For experiments, cells were seeded in 24-well plates at a density of 1 × 10⁵ cells/cm² in a final volume of 1 mL. To differentiate monocytes toward macrophage phenotype, cells were cultivated for 3 days in complete media supplemented with 100 nM phorbol 12-myristate 13-acetate (PMA, Sigma-Aldrich, St. Louis, MO, USA), followed by 24 h cultivation under PMA-free conditions. For the cell viability, THP-1 cells were treated with particle number concentrations of 1 × 10⁷, 1 × 10⁸ and 1 × 10⁹, representing mass concentrations of 0.876, 8.58 and 89.9 μg/mL for TiO₂ and 0.912, 9.11 and 92.6 μg/mL for ZrO₂ particles in complete culture medium for 12, 24 and 48 h. Therefore, for the cell viability, the particles were analyzed at concentrations between 0 and 100 μg/mL according to the corresponding particle mass concentration applied during experimentation.
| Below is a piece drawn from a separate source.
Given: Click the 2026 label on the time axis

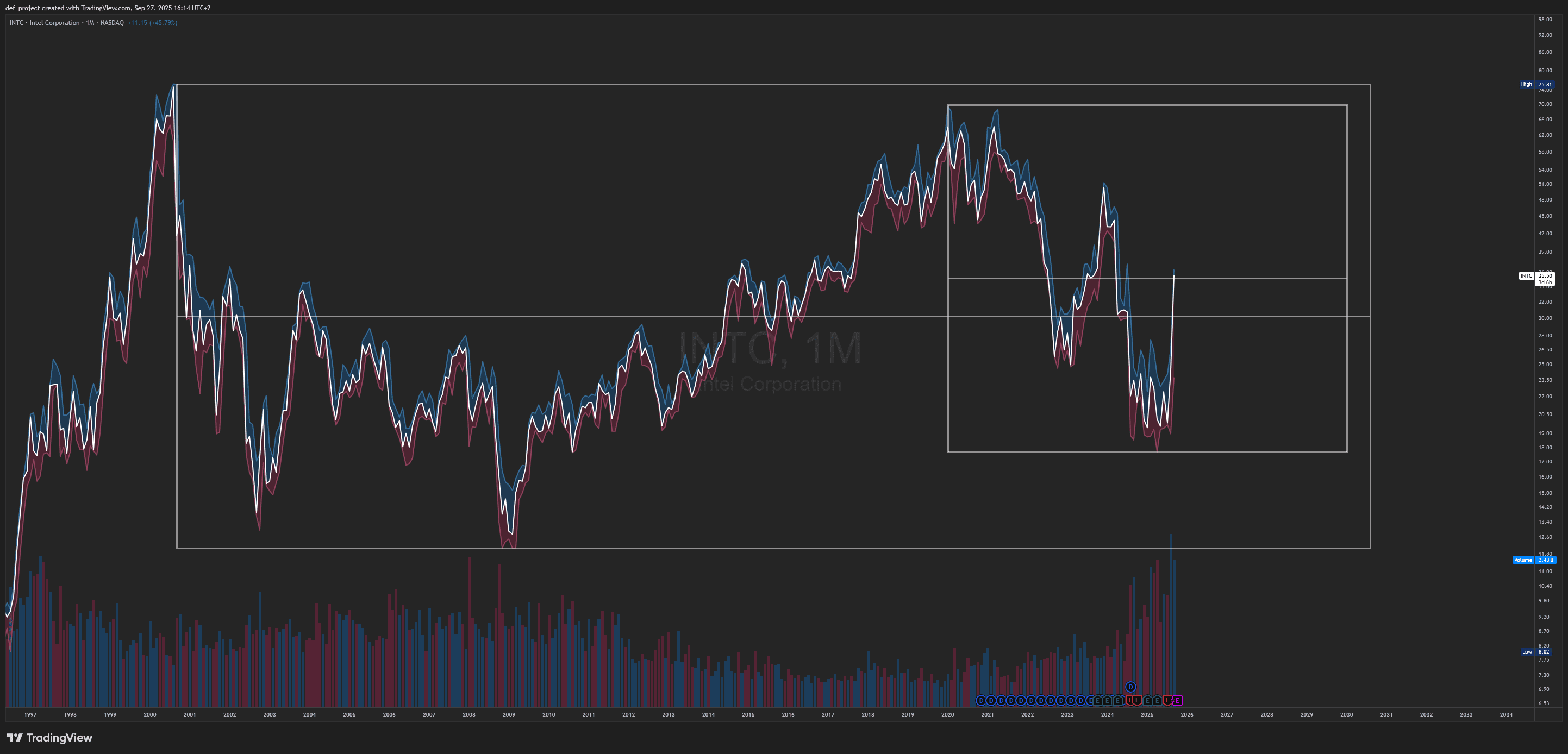Looking at the screenshot, I should click(1186, 714).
Concentration-dependent analysis revealed that 1 × 10⁸ and 1 × 10⁹ particles/mL confirmed adverse toxicity effects on macrophages’ viability. Consequently, the particle number concentration of 1 × 10⁷ particles/mL was finally sublethal, and for this reason, was selected for the gene expression assays. In order to assess particle-induced pro-inflammatory gene expression in THP-1 after 12, 24 and 48 h of stimulation by the different particles TiO₂, ZrO₂ and glass (at particle number concentration of 10⁷ particles/mL), cell culture lysates were collected, immediately centrifuged, transferred to a fresh tube and stored at −80 °C until used for RT-PCR assays. Lipopolysaccharides from Porphyromonas gingivalis (P. gingivalis LPS) were purchased from Sigma-Aldrich. Cells were cultured at 37 °C under 5% CO₂ with 1 μg/mL of P. gingivalis LPS for 24 h. The growth medium was then replaced with 100 μL of RPMI 1640 medium containing the TiO₂, ZrO₂ and glass particles at the 10⁷ particles/mL concentrations. Cells were exposed to these agents for a further 48 h to finalize the experiment. Macrophages cultured under particle-free/LPS conditions were used as negative controls.